[Source data]
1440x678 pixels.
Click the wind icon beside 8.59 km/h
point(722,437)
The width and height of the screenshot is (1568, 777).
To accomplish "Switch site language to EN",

◆ WHAT THE EXERCISE ASKS
Lines from the one containing "Click the wind icon beside 8.59 km/h" through the end of the entries above must be copied exactly; include both ends and no other lines.

◆ RESULT BELOW
Click the wind icon beside 8.59 km/h
point(722,437)
The width and height of the screenshot is (1568, 777).
To accomplish "Switch site language to EN",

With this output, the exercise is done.